--- Material provided Enclosed Below ---

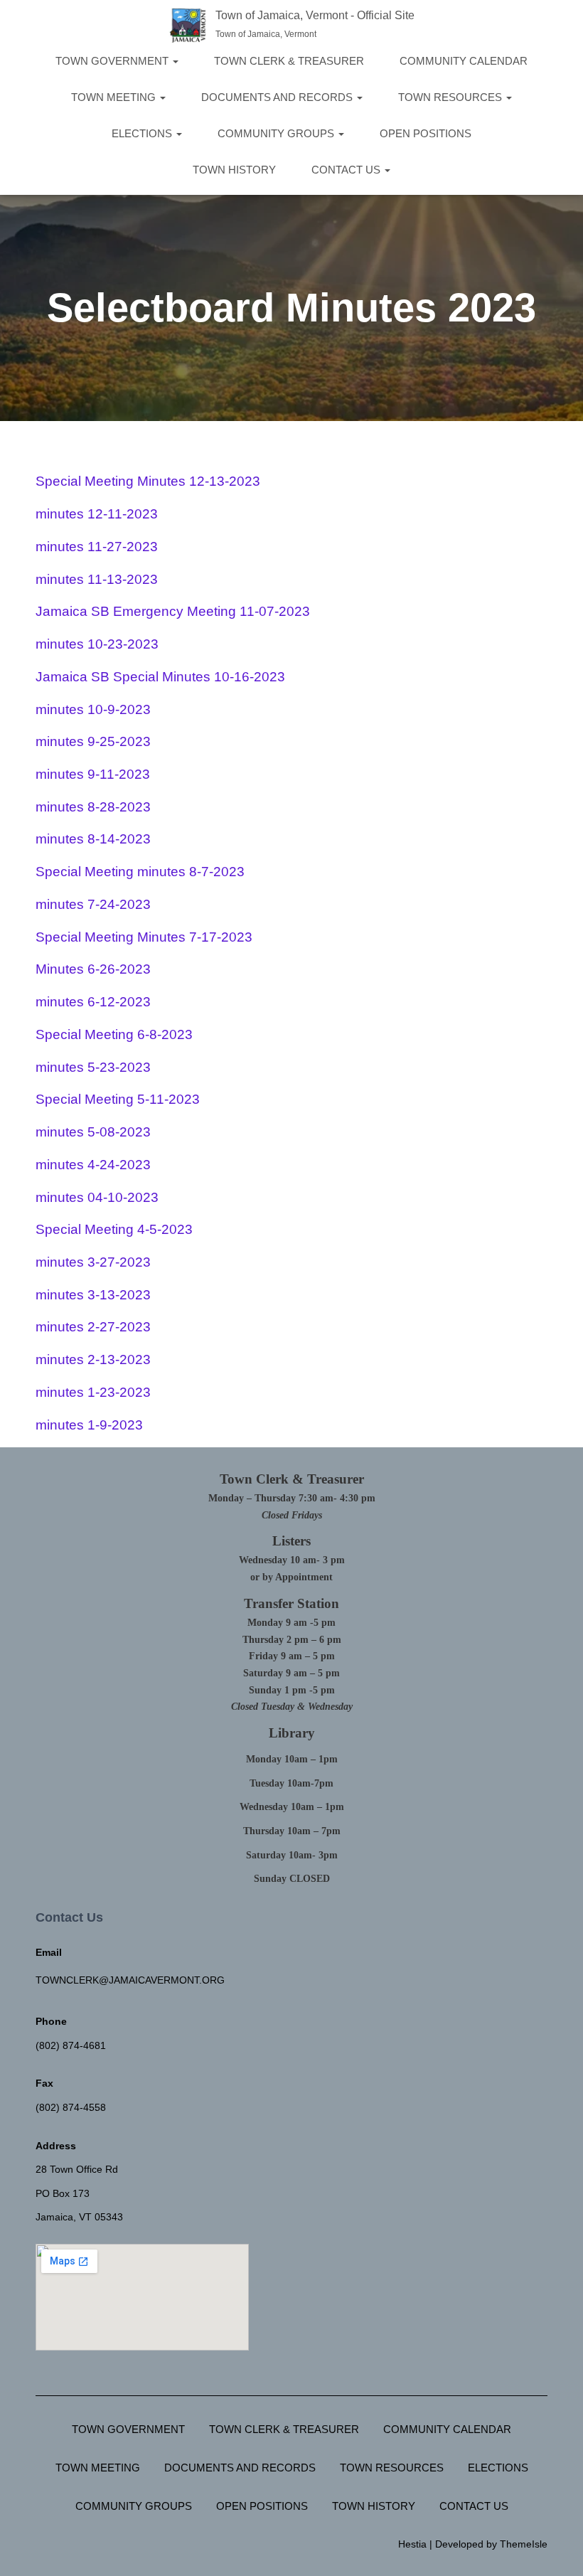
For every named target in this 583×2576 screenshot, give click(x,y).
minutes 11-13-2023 (97, 579)
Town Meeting (115, 97)
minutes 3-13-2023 (93, 1294)
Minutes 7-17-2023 (193, 937)
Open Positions (425, 133)
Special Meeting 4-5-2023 (114, 1229)
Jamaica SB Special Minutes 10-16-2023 (160, 676)
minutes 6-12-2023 (93, 1001)
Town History (234, 170)
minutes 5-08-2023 (93, 1131)
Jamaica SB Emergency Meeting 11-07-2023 (173, 611)
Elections (143, 133)
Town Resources (451, 97)
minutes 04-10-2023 (97, 1197)
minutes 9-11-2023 (93, 774)
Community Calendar (464, 61)
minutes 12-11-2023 (97, 513)
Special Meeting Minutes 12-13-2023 (148, 481)
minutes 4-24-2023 (93, 1164)
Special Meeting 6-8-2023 (114, 1034)
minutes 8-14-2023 (93, 838)
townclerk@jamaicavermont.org (130, 1980)
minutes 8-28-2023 (93, 806)
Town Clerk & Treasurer (289, 61)
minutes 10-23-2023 (97, 644)
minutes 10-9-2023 (93, 709)
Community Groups (277, 133)
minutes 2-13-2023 (93, 1359)
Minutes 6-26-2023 (93, 969)
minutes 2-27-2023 (93, 1326)
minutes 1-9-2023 (89, 1424)
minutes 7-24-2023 (93, 904)
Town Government (113, 61)
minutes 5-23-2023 (93, 1067)
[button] (174, 61)
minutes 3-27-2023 (93, 1262)
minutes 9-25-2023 (93, 741)
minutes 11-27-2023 (97, 546)
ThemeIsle (523, 2544)
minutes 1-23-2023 (93, 1392)
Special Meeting (85, 937)
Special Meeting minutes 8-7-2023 (140, 871)
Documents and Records (278, 97)
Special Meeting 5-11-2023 (118, 1099)
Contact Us (347, 170)
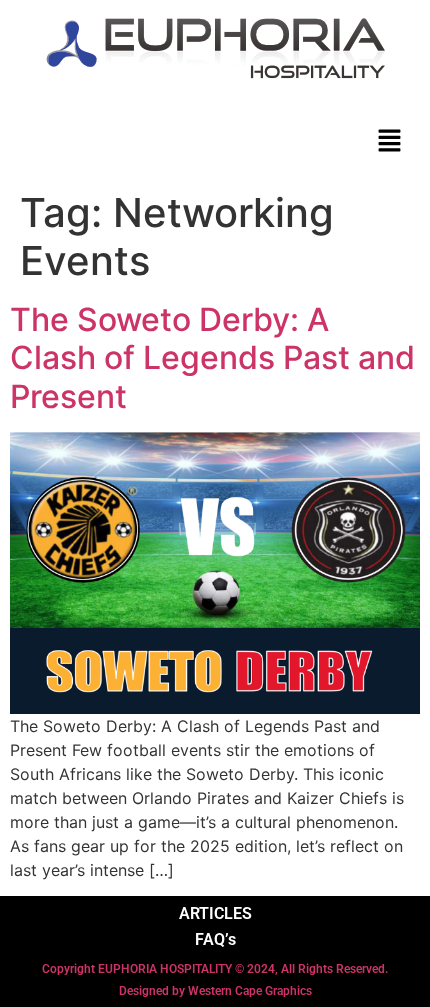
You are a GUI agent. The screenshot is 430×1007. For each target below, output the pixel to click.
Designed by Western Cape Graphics (215, 991)
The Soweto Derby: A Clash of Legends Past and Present (212, 358)
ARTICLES (215, 913)
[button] (390, 140)
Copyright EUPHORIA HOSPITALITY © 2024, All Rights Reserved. (215, 969)
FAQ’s (215, 939)
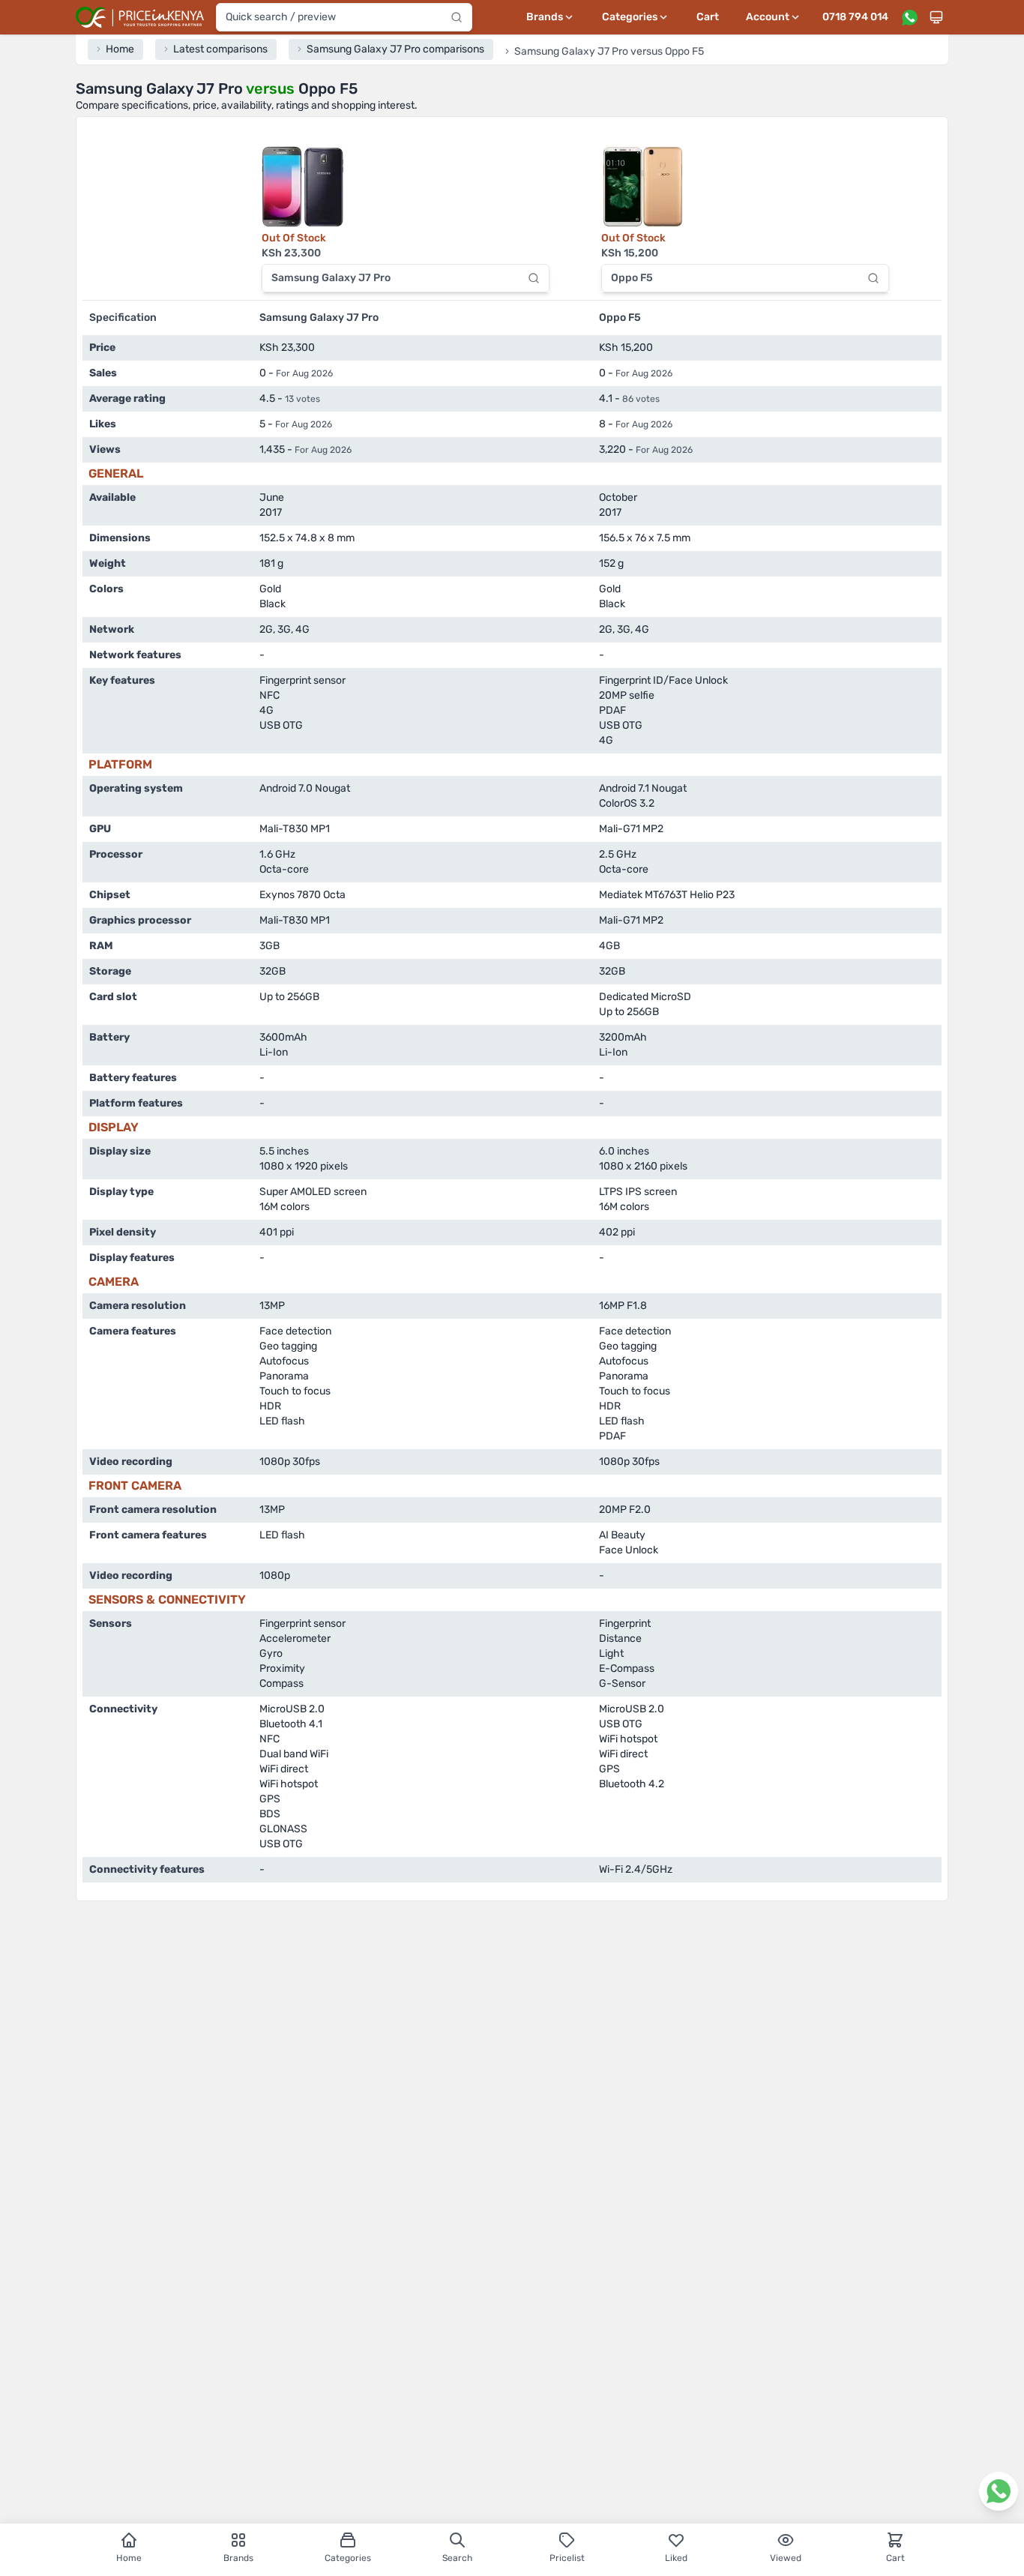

--- End of Enclosed Material provided ---

** Prompt **
Wherever the string "target" appears in the data above, report the whole line.

** Answer box **
For every named target in this 583×2576 screenshot, give click(x,y).
You are a GUI agent. The screenshot is 430×1007. For each target below, output the pixel to click.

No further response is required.